Last month, I challenged myself to write an essay about what I believe. I didn’t exactly follow the “This I Believe” guidelines, but it got me started. Since I have been particularly focused on faith and doubt, I wanted to write an essay exploring where exactly my theological beliefs are at.
Reading through this essay today, a month later, I can already see fault lines, places where shifts are happening. I can tell that when I wrote this, I was deep into Leo Tolstoy’s The Gospel in Brief: The Life of Jesus.
I present this not as a statement of belief to be argued with (though you are welcome to respectfully interact with me around these ideas), but more as a challenge to you, to take a moment and hash out your own particular beliefs at this moment in your life. Not necessarily about theology (that just happened to be what was foremost in my mind when I wrote), but about whatever is moving and motivating you right now.
In the process of stating our own beliefs and considering how we arrived at them (and realizing how many times we have each changed our minds over the years), we hopefully become more patient with ourselves and one another in our thought and growth processes – and less afraid of being honest about our thoughts and beliefs at any particular moment of time.
This I Believe
July 25, 2013
I believe I am a product of the words and ideas that were poured into me, that surrounded me in my vulnerable childhood, that I chose to hear and heed as I grew into adulthood. I believe these ideas have taken deep root in me, and while I will always ask questions and seek new information and rethink, I continually live in conversation with these particular ideas. I may swing in wild reactive arcs, or hold fiercely in agreement, or deem an idea unimportant, but agreement or disagreement or indifference – none of it means departure. I can’t scrape off my mental DNA.

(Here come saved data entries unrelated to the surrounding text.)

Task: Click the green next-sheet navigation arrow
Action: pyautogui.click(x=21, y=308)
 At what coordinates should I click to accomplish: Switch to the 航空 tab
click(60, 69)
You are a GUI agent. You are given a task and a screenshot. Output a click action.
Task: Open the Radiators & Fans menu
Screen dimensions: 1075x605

I believe I am nature as well as nurture. Something essential yet fluid is alive, growing here, withering there, becoming true – or false – in the onslaught of moments that make up my life.
I believe I am integral to the story of everything, and so is everything else. It isn’t as important as I often think it is for me to ponder my own integrality to the story of everything.

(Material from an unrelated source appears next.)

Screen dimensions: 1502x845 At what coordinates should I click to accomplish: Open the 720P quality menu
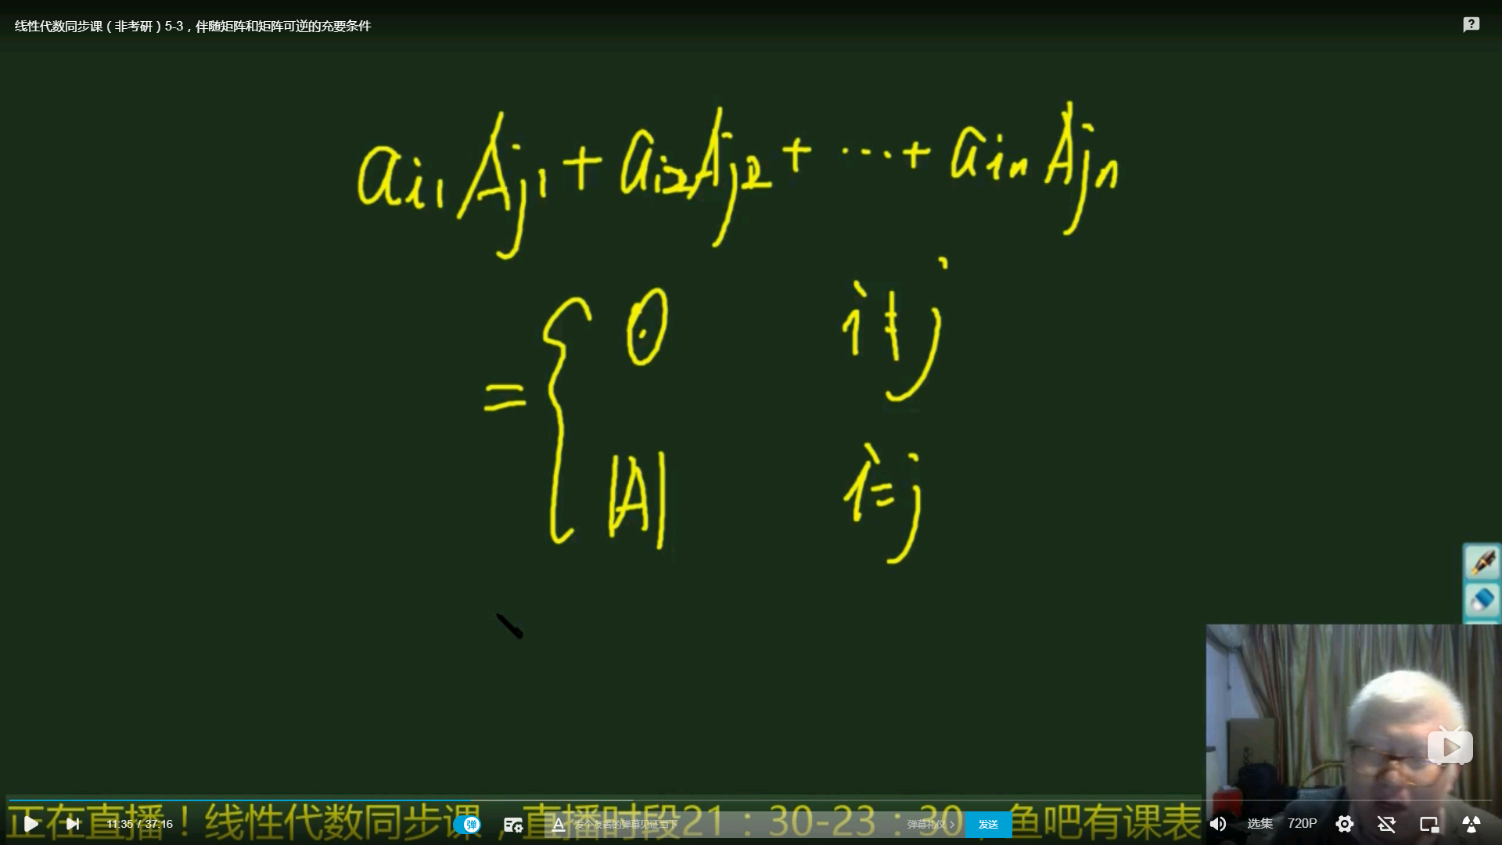1303,824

I believe in God, and I believe in Jesus. I believe God is the groundwork of all things, the only reality, the animating force, the source of life. I believe that Jesus was remarkably in touch with God, and called all of humanity to live in the same way. I believe that the notion of deity is irrelevant to the life and work of Jesus, that Jesus lived to be followed, not worshiped. I also believe that the notion of deity is irrelevant to the nature of God – that God is love, not overlord; truth, not dogma; life, not intelligent designer.
I believe in life before death. I believe life grows fuller as an individual reaches beyond self, embracing neighbor and stranger in love, which is God. I believe that life after death is incomprehensible from an individualistic perspective, and pondering this also is not as important as I tend to think it is.
I believe that my beliefs, while never completely uprooted from the ground of my nature and nurture, have changed in the past and will change in the future. But I believe that taking a snapshot of my beliefs in a particular moment is always helpful in clarifying why I do what I do, why I am who I am – right now today. More importantly, I believe that articulating my own current beliefs helps me to grow in love and understanding for others. I see the evolution of my beliefs, the holes and fault lines and stutters in my own thoughts, and I grow in patience and grace for the conflicting beliefs of neighbors and strangers.